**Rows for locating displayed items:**

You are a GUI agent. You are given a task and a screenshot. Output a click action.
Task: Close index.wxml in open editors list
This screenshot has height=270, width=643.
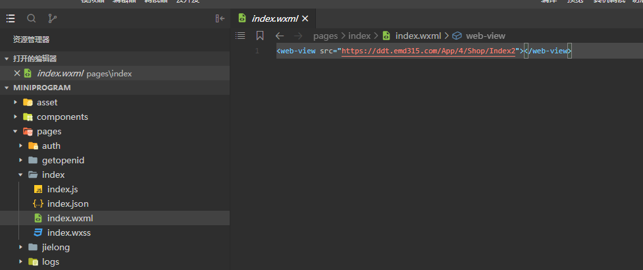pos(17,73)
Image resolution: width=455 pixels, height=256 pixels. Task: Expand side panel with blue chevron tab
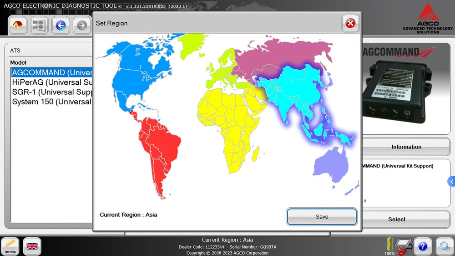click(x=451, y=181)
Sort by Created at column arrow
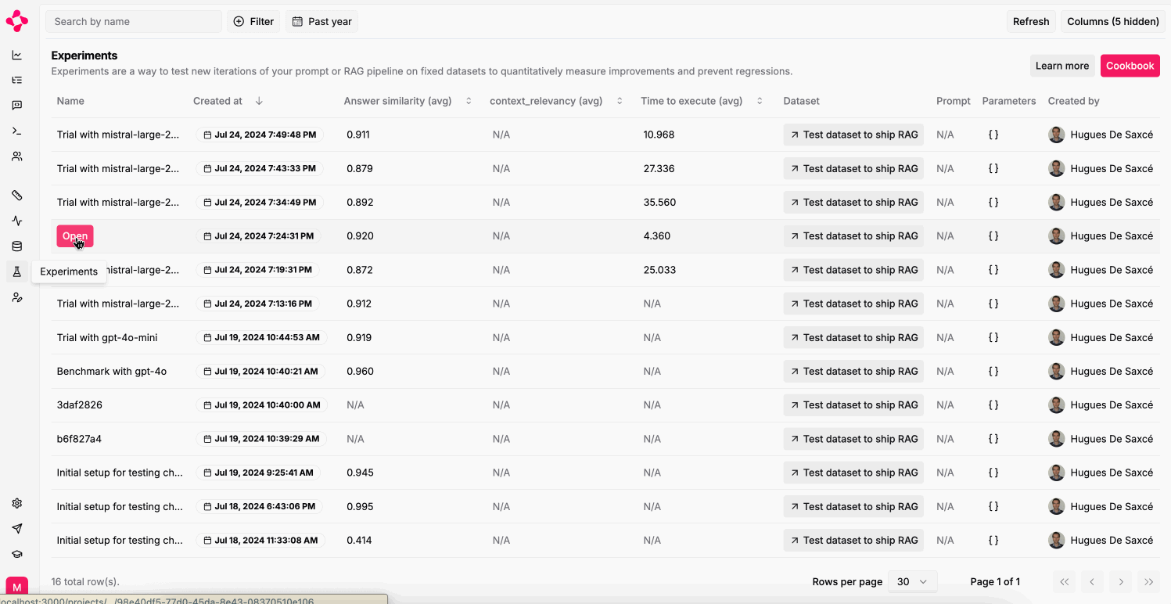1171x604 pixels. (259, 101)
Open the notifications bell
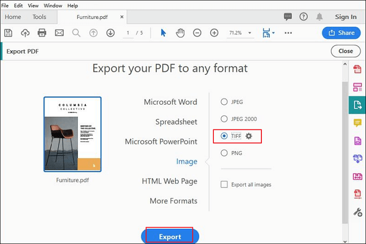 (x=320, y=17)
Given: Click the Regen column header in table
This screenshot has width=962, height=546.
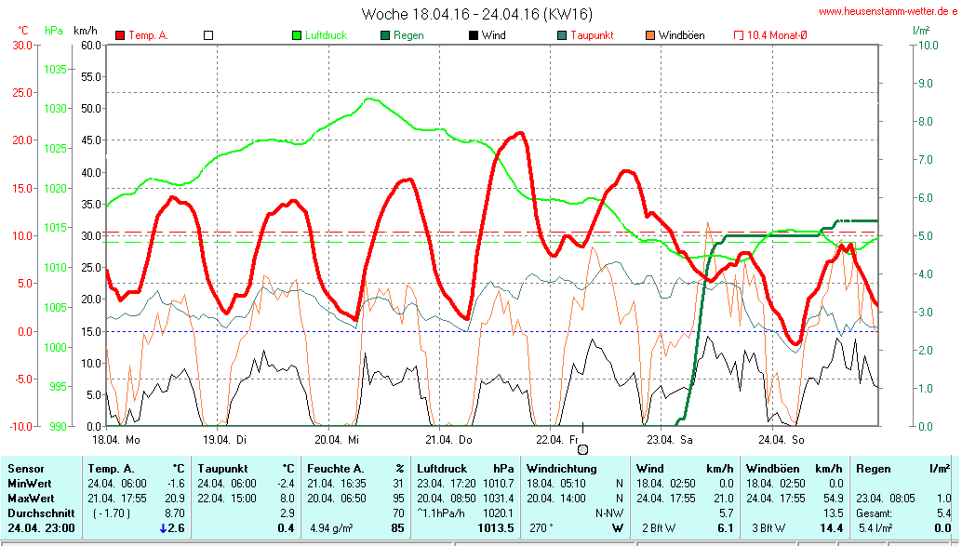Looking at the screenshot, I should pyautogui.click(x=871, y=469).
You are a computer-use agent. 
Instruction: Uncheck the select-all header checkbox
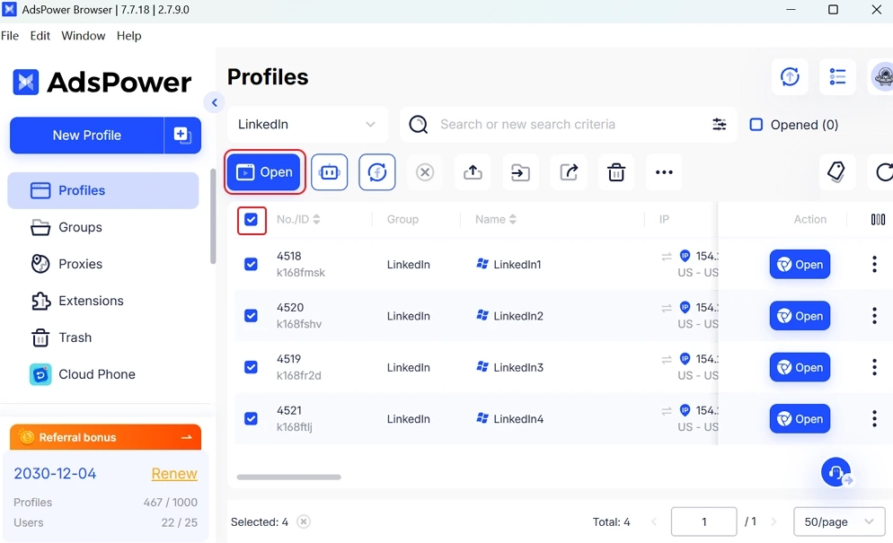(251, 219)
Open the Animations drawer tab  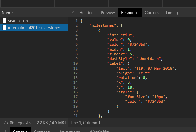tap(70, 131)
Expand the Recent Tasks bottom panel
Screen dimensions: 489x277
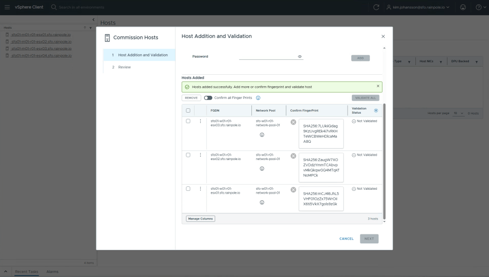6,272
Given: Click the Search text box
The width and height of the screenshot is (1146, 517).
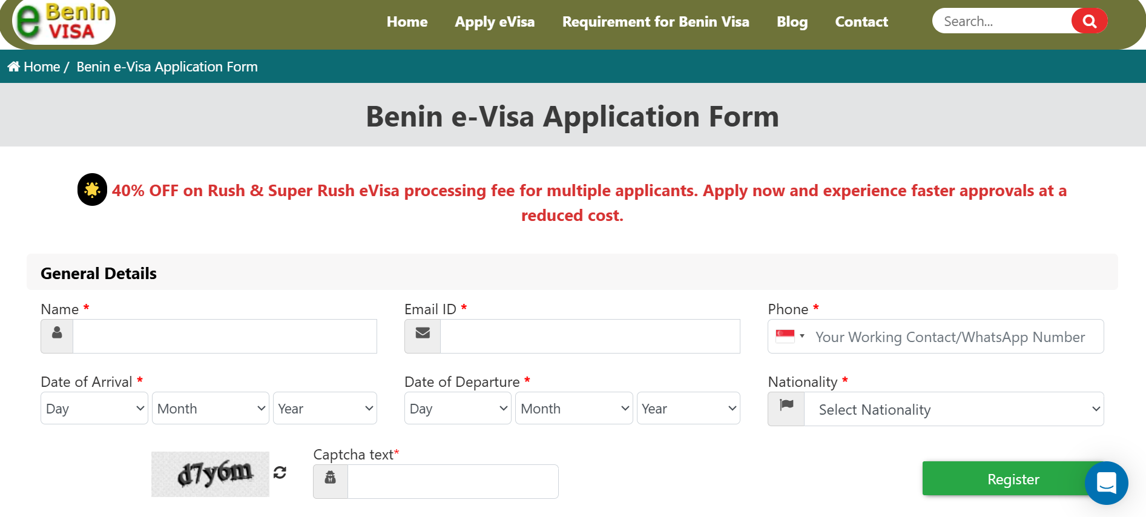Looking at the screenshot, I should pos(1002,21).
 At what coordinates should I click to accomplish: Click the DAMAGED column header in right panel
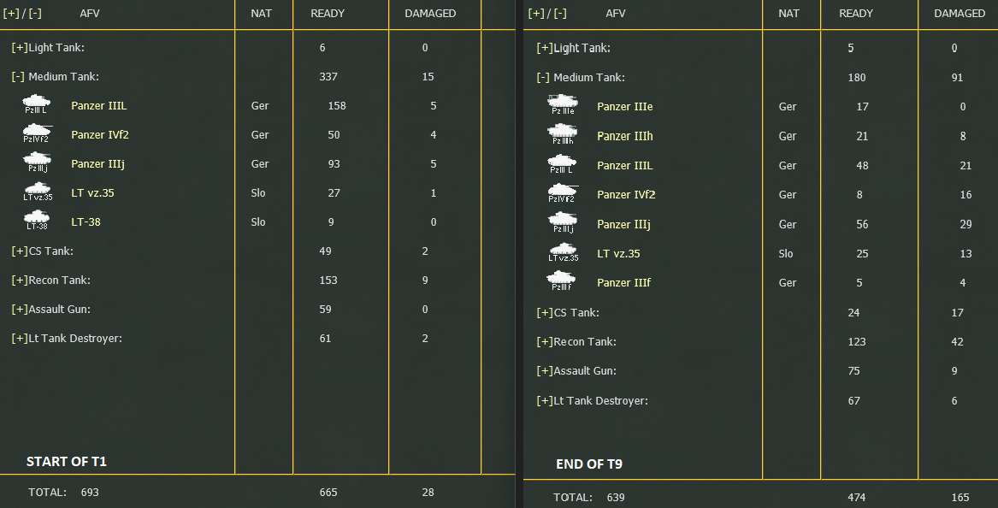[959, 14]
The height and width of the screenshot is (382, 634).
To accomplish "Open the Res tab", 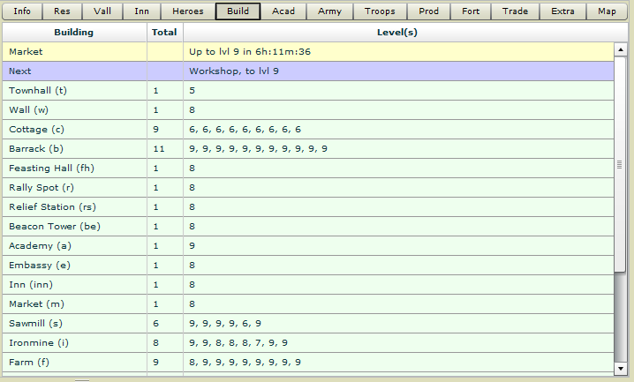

**AIM:** Reproduce the rows word for word, starting at the line that contains "At what coordinates" and ending at the last line of the rows. Leave the pictures out.

**THE OUTPUT:**
 At what coordinates should I click to accomplish: Click the DAMAGED column header in right panel
[959, 14]
The height and width of the screenshot is (382, 634).
To accomplish "Open the Res tab", 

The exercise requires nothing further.